* SELECTED EXTRACT

'''

A decadent chocolate biscuit, with a luscious, dark filling and crispy mint chips, smothered in milk chocolate. Arnott’s Obsession Mint Chocolate Biscuits are perfect for your moment of after dark indulgence.

Arnott’s


So, as the first in this inevitable series, we do need to cover some basic grounds: what is an “Obesssion”? When boiled down to its core, it is a chunky, crunchy, funky, and fancy Tim Tam. And, perhaps most importantly, how many do you get per box, you might quite rightly ask? Six biscuits.

For 20% more cost, you get... 40% or 45% less biscuit, depending how you measure it. Which, quite frankly, if I didn’t have a neurotic compulsion to complete the set, would probably be enough to discourage me from going any further. A singular biscuit costing 90¢ to a Mint Slice’s 34¢ or the Woolies-brand’s 15¢ feels like a slap in the face. We’re talking about biscuits here, people, not Koenigseggs.

'''

Extracted records:
'''

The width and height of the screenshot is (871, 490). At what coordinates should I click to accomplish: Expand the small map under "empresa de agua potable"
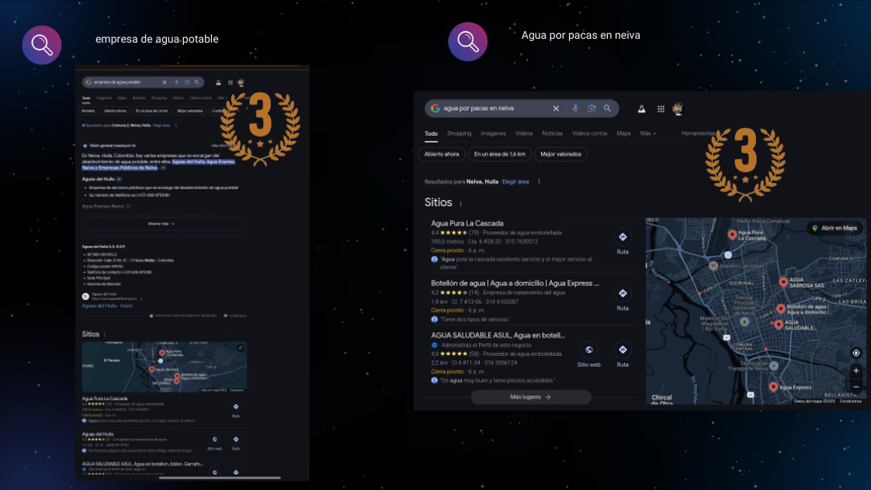point(241,348)
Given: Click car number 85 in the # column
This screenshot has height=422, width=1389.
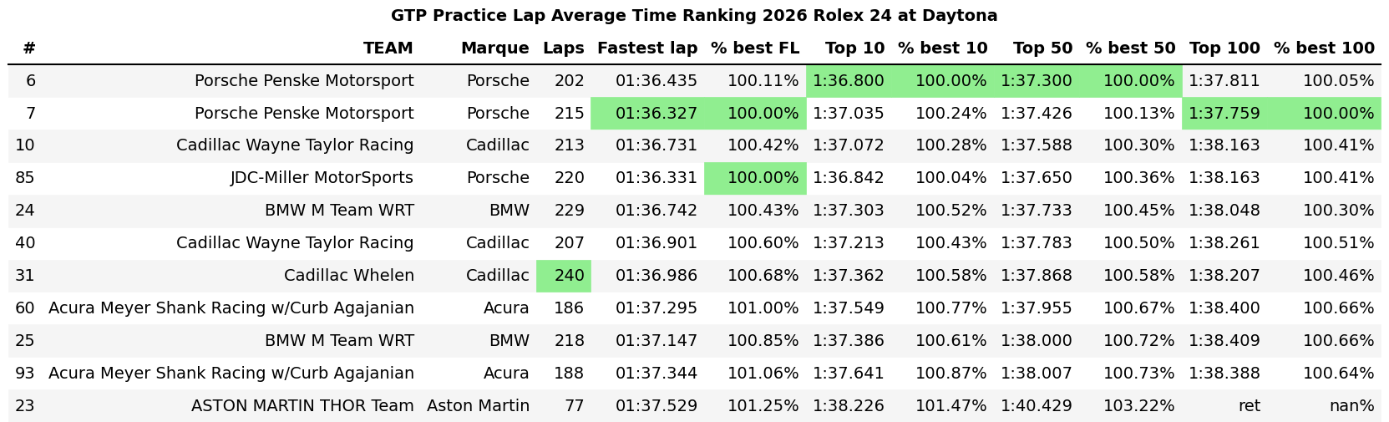Looking at the screenshot, I should coord(25,178).
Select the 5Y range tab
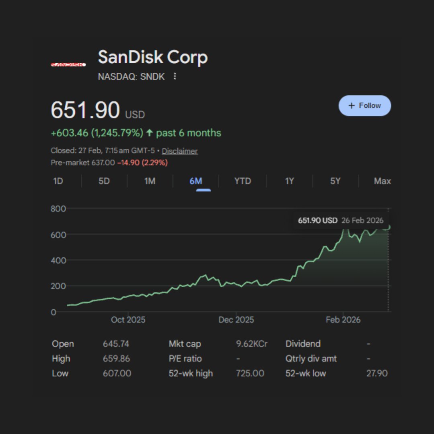This screenshot has height=434, width=434. (335, 181)
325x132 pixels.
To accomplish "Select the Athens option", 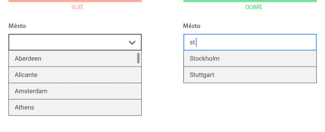I will pyautogui.click(x=75, y=107).
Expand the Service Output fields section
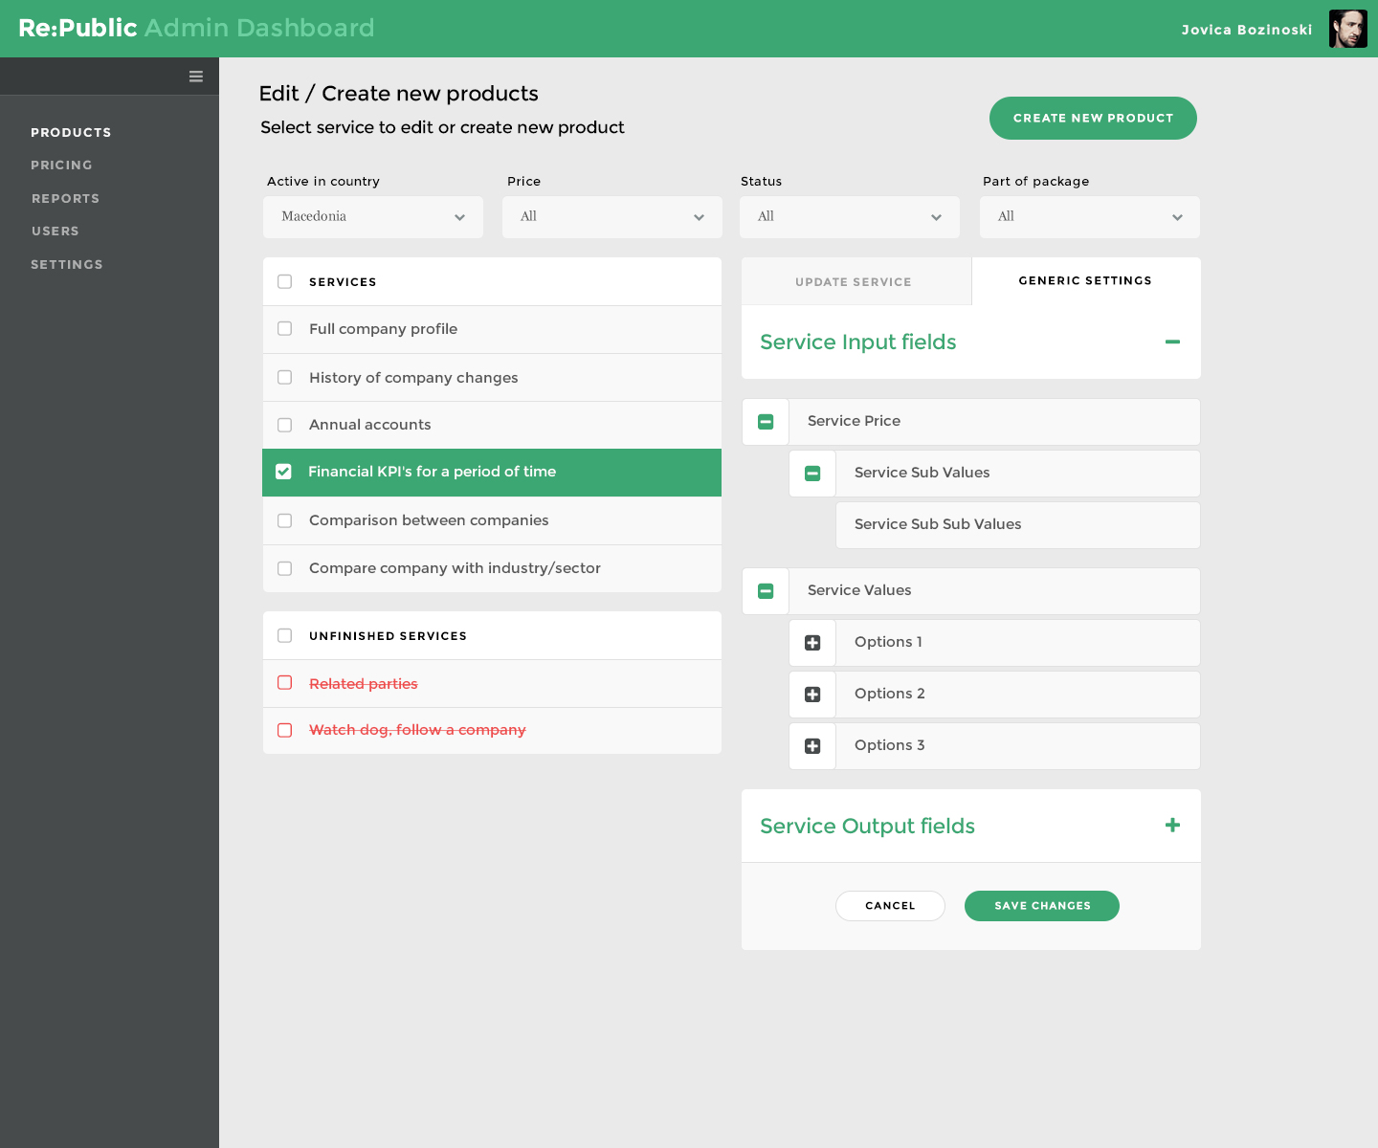Screen dimensions: 1378x1148 pyautogui.click(x=1172, y=825)
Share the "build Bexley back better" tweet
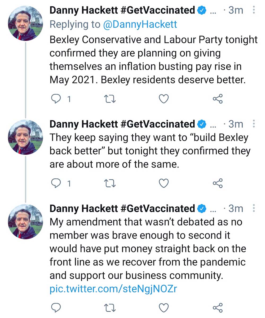Screen dimensions: 265x318 218,183
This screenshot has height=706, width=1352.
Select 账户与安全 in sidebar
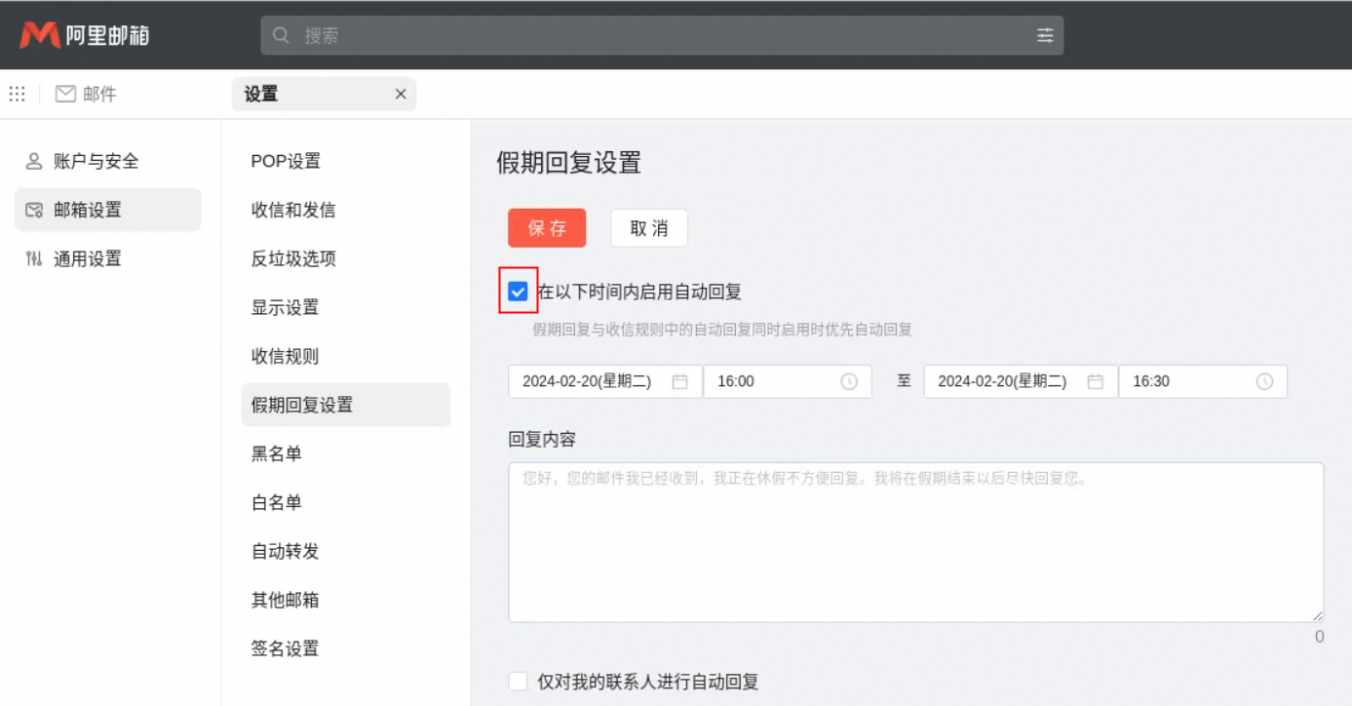96,161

'''

* PROBLEM DESCRIPTION
Write the next part of the review of Arnott's Obsession Mint Chocolate Biscuits, picking up after its final sentence.

* REPLY
I have waffled enough by now, and we need to get down to specifics: Mint! You would not be surprised to hear I have an affinity to the flavour (to the dismay of my family who argues Mint Slice should not rank as highly as it does in this endeavour). And this is an interesting mint approach, not a generic white paste applied through clinical silicone nozzle. You have the introduction of emerald-green Mint Chips for texture, much like the Peppermint Crisp slice my mum taught me to bake. With a slightly gooey chocolate coating, this would pretty easily be considered a better Mint Slice in most aspects that would rank quite high.

But I refuse! The attrocious return-on-investment sours these to the point they’re difficult to recommend, but given their “premium” branding I doubt we’ll see them drop anytime soon. Maybe they will remain a delicious if distant surprise for treat-myself evenings, and probably fade into obscurity in the not-too-distant future.